FreeBSD Manual Pages

  
 
  

home | help
Text::CSV::Encoded(3) User Contributed Perl DocumentationText::CSV::Encoded(3)

NAME
       Text::CSV::Encoded - Encoding aware Text::CSV.

VERSION
       version 0.25

SYNOPSIS
	   # Here in Perl 5.8 or later
	   $csv	= Text::CSV::Encoded->new ({
	       encoding_in  => "iso-8859-1", # the encoding comes into	 Perl
	       encoding_out => "cp1252",     # the encoding comes out of Perl
	   });

	   # parsing CSV is regarded as	input
	   $csv->parse(	$line );      #	$line is a iso-8859-1 encoded string
	   @columns = $csv->fields(); #	they are unicode data

	   # combining list is regarded	as output
	   $csv->combine(@columns);   #	they are unicode data
	   $line = $csv->string();    #	$line is a cp1252 encoded string

	   # if	you want for returned @columns to be encoded in	$encoding
	   #   or want for combining @columns to be assumed in $encoding
	   $csv->encoding( $encoding );

	   # change input/output encodings
	   $csv->encoding_in('shiftjis')->encoding_out('utf8');
	   $csv->eol("\n");

	   open	(my $in,  "sjis.csv");
	   open	(my $out, "output.csv");

	   # change an encoding	from shiftjis to utf8

	   while( my $columns =	$csv->getline( $in ) ) {
	       $csv->print( $out, $columns );
	   }

	   close($in);
	   close($out);

	   # simple shortcuts
	   # (regardless of encoding_in/out and	encoding)

	   $uni_columns	= $csv->decode(	'euc-jp', $line	);	   # euc-jp => unicode
	   $line	= $csv->encode(	'euc-jp', $uni_columns );  # unicode =>	euc-jp

	   # pass check	value to coder class
	   $csv->coder->encode_check_value( Encode::FB_PERLQQ );

DESCRIPTION
       This module inherits Text::CSV and is aware of input/output encodings.

ENCODINGS
       Acceptable names	of encodings ("encoding_in", "encoding_out" and
       "encoding") are depend upon its coder class (see	to "CODER CLASS").
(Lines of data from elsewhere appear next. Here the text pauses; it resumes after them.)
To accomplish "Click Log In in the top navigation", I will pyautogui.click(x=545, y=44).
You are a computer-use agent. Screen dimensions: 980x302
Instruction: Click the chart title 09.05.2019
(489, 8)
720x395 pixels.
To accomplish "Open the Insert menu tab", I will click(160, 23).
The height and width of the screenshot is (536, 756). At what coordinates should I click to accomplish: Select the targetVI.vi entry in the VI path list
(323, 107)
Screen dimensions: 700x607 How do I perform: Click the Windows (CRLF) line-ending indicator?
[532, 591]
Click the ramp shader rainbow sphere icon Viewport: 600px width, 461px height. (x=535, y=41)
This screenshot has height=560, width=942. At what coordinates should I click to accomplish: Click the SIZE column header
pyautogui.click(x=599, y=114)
But
       these names should be based on Encode supported names. See to
       Encode::Supported and Encode::Alias.

METHODS
   new
	   $csv	= Text::CSV::Encoded->new();

	   Text::CSV::Encoded->error_diag unless $csv; # report	error message

       Creates a new Text::CSV::Encoded	object.	It can take all	options	of
       Text::CSV.  Of course, "binary" option is always	on.
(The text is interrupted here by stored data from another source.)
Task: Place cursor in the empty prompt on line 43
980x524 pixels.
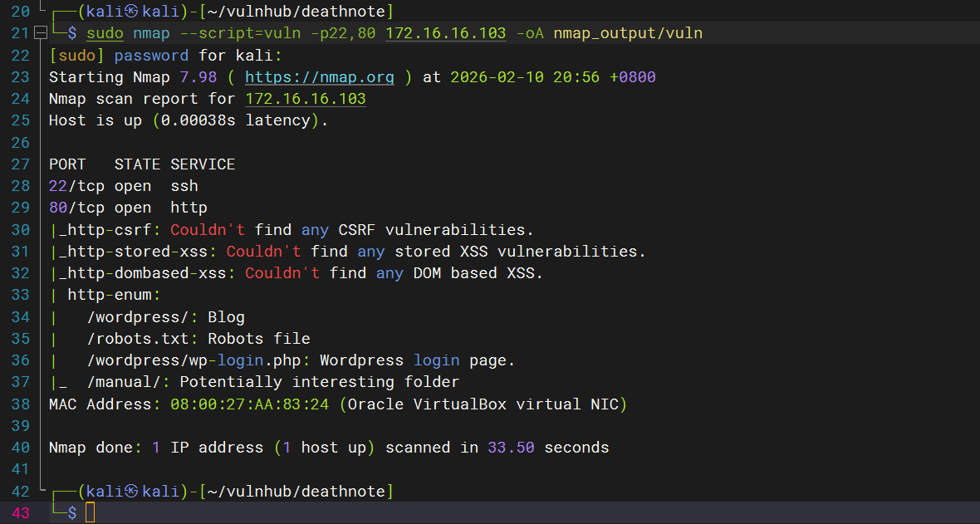Action: tap(91, 513)
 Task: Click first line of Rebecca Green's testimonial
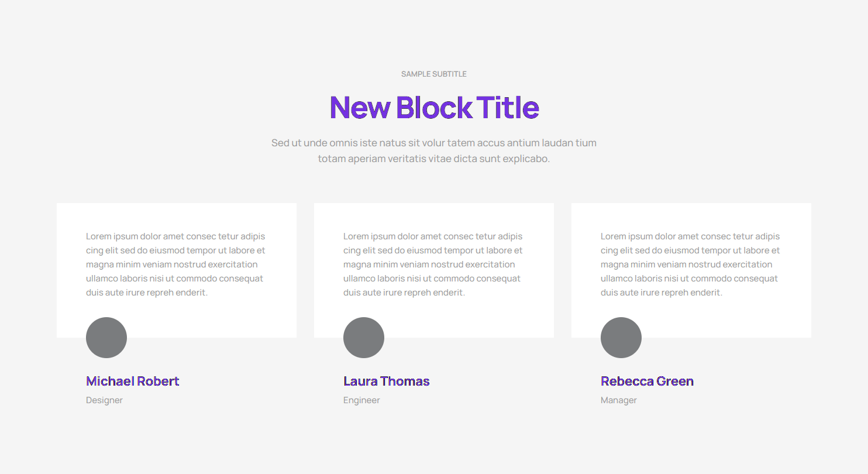[690, 236]
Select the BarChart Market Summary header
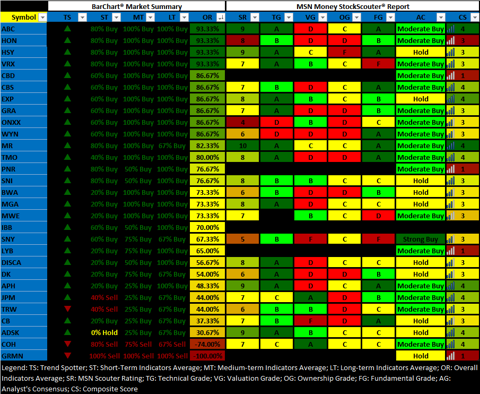The height and width of the screenshot is (394, 480). click(137, 6)
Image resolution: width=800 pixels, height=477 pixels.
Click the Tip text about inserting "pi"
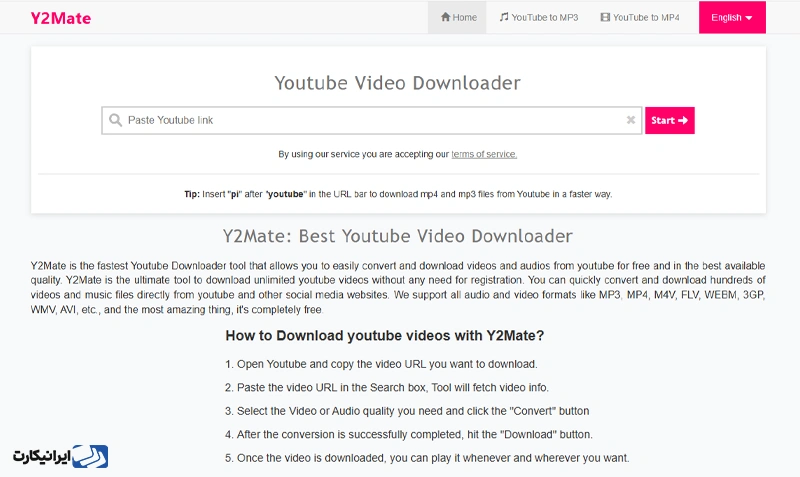point(397,194)
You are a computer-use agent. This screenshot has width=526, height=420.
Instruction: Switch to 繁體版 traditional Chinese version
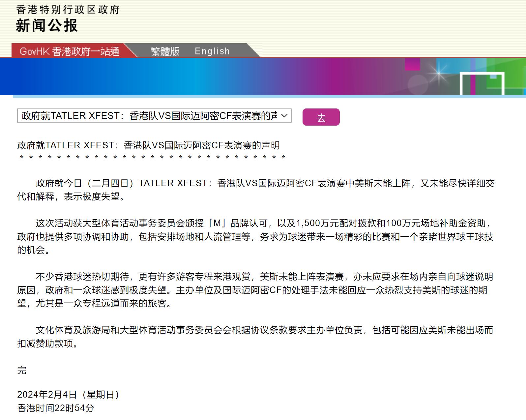point(165,51)
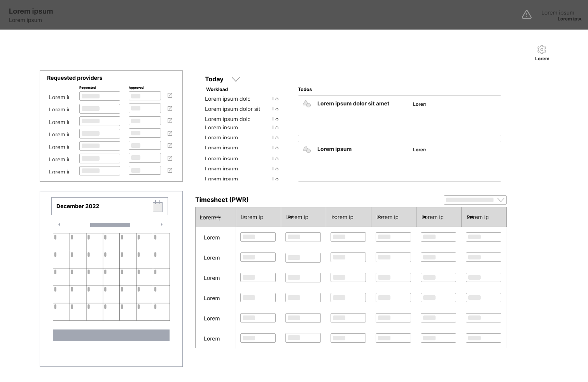The image size is (588, 382).
Task: Click shapes icon on first todo card
Action: (x=307, y=104)
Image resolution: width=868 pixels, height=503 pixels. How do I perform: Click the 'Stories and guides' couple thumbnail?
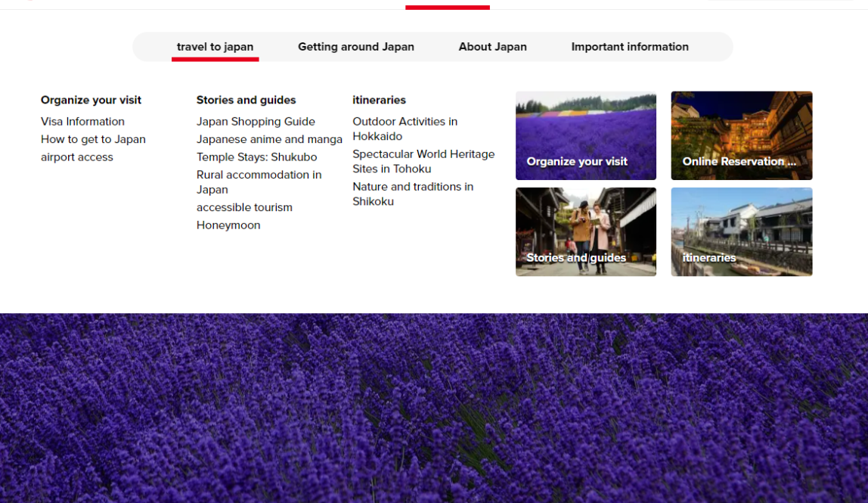click(x=585, y=231)
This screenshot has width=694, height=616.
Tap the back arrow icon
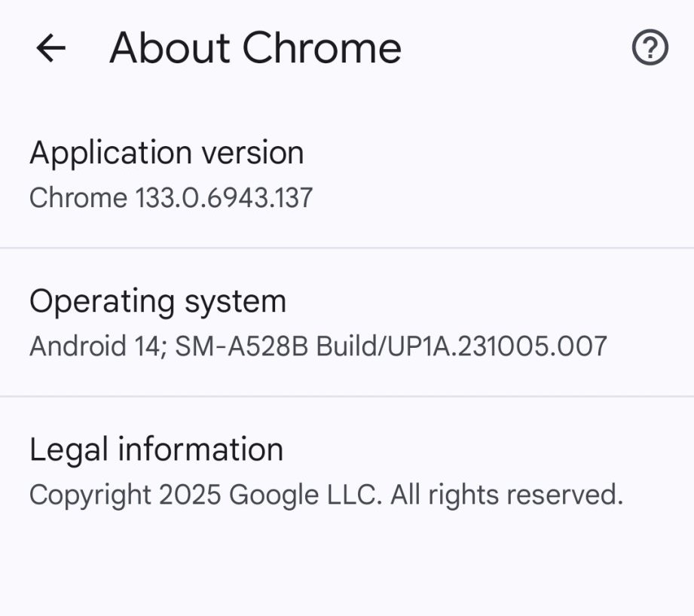(x=51, y=49)
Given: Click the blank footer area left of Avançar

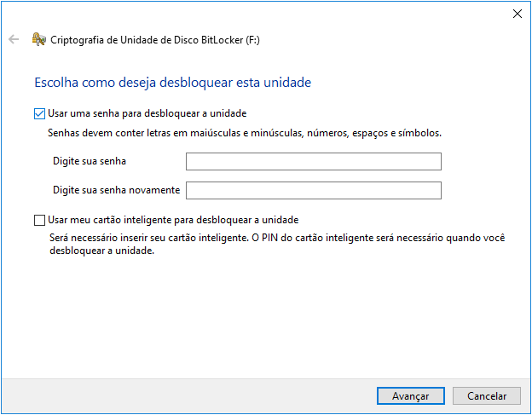Looking at the screenshot, I should click(x=188, y=395).
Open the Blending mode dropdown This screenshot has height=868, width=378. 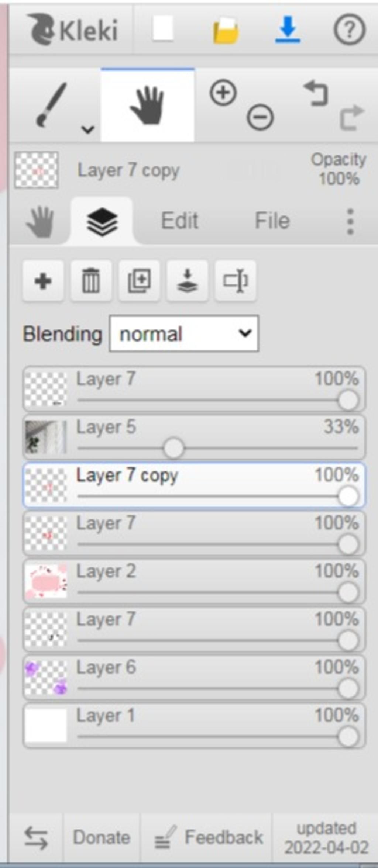pyautogui.click(x=184, y=334)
       If Text::CSV::Encoded fails in constructing, you	can get	an error
       message using "error_diag".  See	to "error_diag"	in Text::CSV.
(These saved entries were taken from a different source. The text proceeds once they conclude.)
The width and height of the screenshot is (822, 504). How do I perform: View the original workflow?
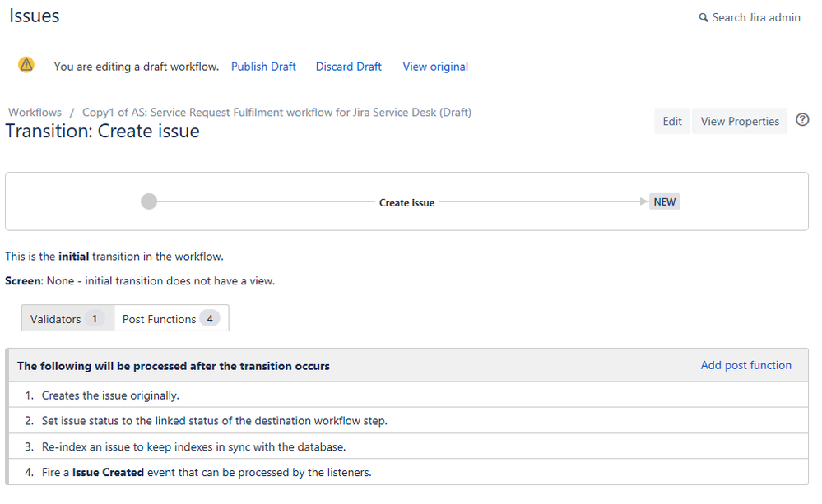434,66
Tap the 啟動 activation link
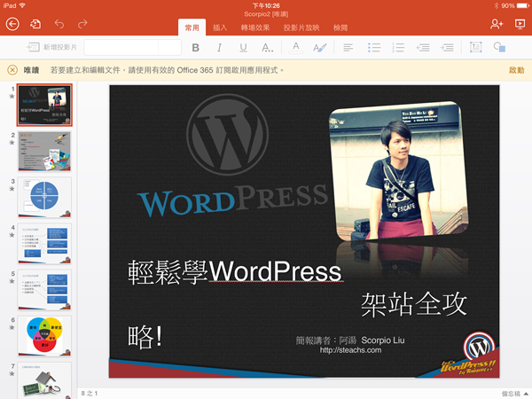532x399 pixels. pyautogui.click(x=516, y=70)
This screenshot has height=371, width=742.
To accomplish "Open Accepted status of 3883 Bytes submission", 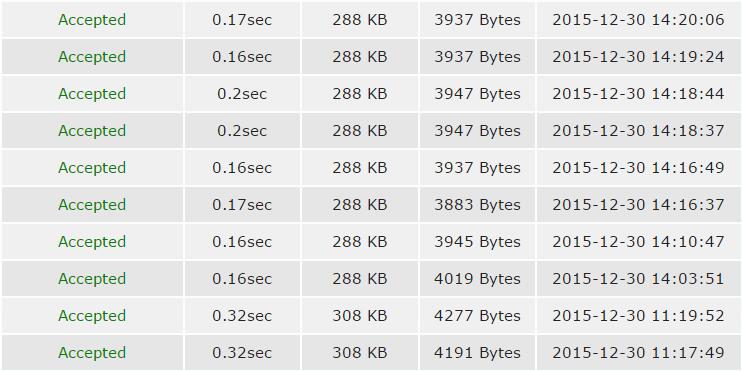I will [x=92, y=204].
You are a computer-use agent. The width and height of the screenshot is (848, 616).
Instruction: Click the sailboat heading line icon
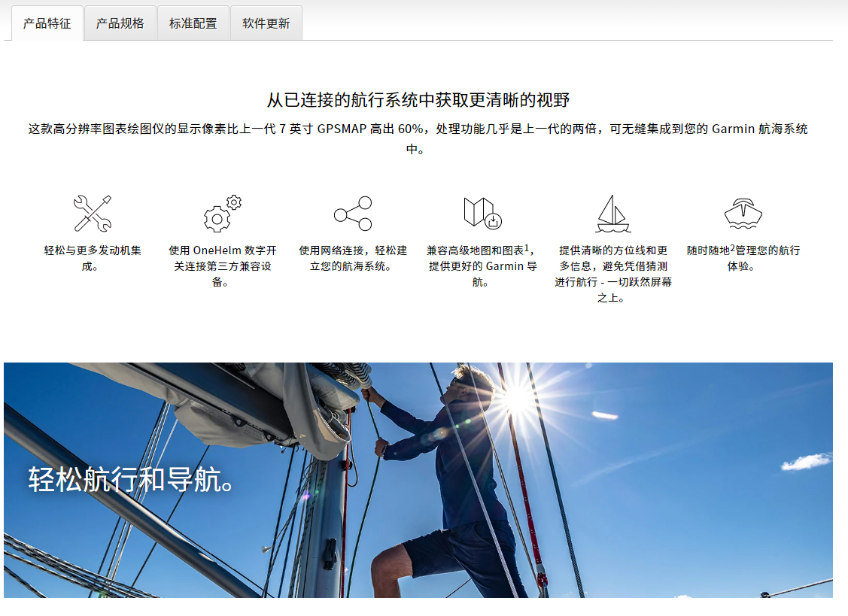tap(612, 214)
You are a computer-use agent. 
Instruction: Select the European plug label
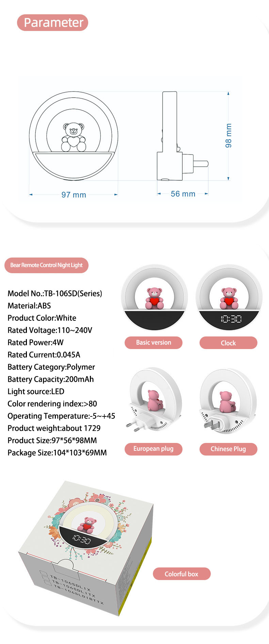tap(154, 449)
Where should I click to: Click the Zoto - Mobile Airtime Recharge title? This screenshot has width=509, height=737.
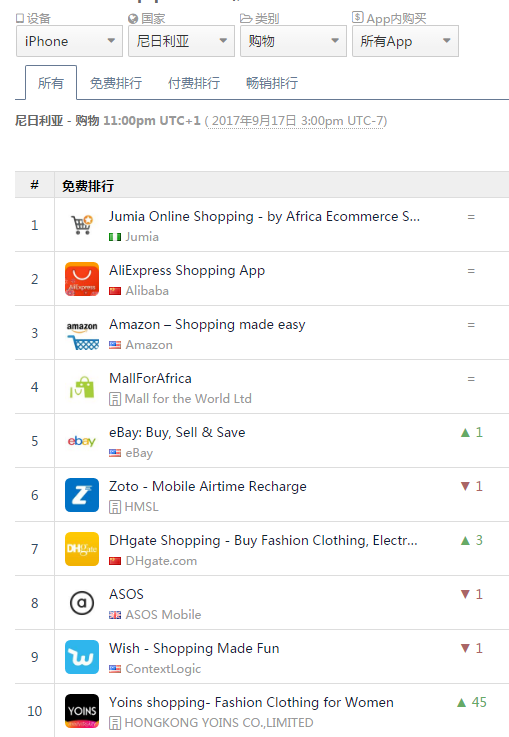(208, 486)
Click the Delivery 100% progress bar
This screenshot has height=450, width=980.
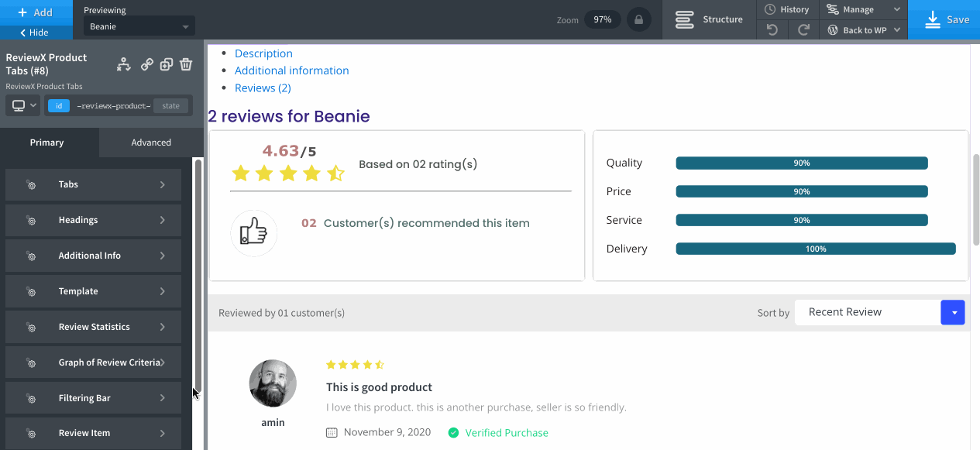815,249
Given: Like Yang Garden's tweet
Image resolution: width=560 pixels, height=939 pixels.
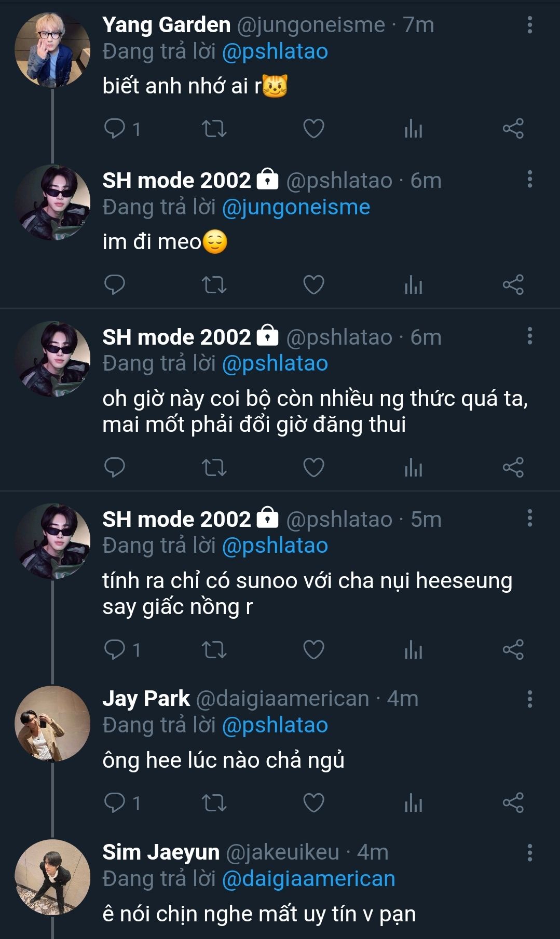Looking at the screenshot, I should tap(313, 128).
       The following options are supported by this method:

       encoding
	   The encoding	of list	data in	below cases.

	     * list data returned by fields() after successful parse().
	     * list data consumed by combine().
	     * list reference returned by getline().
	     * list reference taken by print().

	   See to "encoding".

       encoding_in
       encoding_io_in
       encoding_to_parse
	   The encoding	for pre-parsing	CSV strings. See to "encoding_in".

	   "encoding_io_in" is an alias	to "encoding_in". If both
	   "encoding_in" and "encoding_io_in" are set at the same time,	the
	   "encoding_in" takes precedence.

	   "encoding_to_parse" is an alias to "encoding_in". If	both
	   "encoding_in" and "encoding_to_parse" are set at the	same time, the
	   "encoding_in" takes precedence.

       encoding_out
       encoding_io_out
       encoding_to_combine
	   The encoding	for combined CSV strings. See to "encoding_out".

	   "encoding_io_out" is	an alias to "encoding_out". If both
	   "encoding_out" and "encoding_io_out"	are set	at the same time, the
	   "encoding_out" takes	precedence.

	   "encoding_to_combine" is an alias to	"encoding_out".	If both
	   "encoding_out" and "encoding_io_out"	are set	at the same time, the
	   "encoding_out" takes	precedence.

       coder_class
	   A name of coder class that really decodes and encodes data.

   encoding_in
	   $csv	= $csv->encoding_in( $encoding );

       The accessor to an encoding for pre-parsing CSV strings.	 If no
       encoding	is given, returns current $encoding, otherwise the object
       itself.

	   $encoding = $csv->encoding_in()

       In "parse" or "getline",	the $csv will assume CSV data as the given
       encoding. If "encoding_in" is not specified or is set with false	value
       (undef),	it will	assume input CSV strings as Unicode (not UTF-8)	when
       Text::CSV::Encoded::Coder::Encode is used.

	   $csv->encoding_in( undef );
	   # assume as Unicode when Text::CSV::Encoded::Coder::Encode is used.

       If you pass a list reference that contains multiple encodings to	the
       method, the working are depend upon the coder class.  For example, if
       you use the coder class with Text::CSV::Encoded::Coder::EncodeGuess, it
       might guess the encoding	from the given list.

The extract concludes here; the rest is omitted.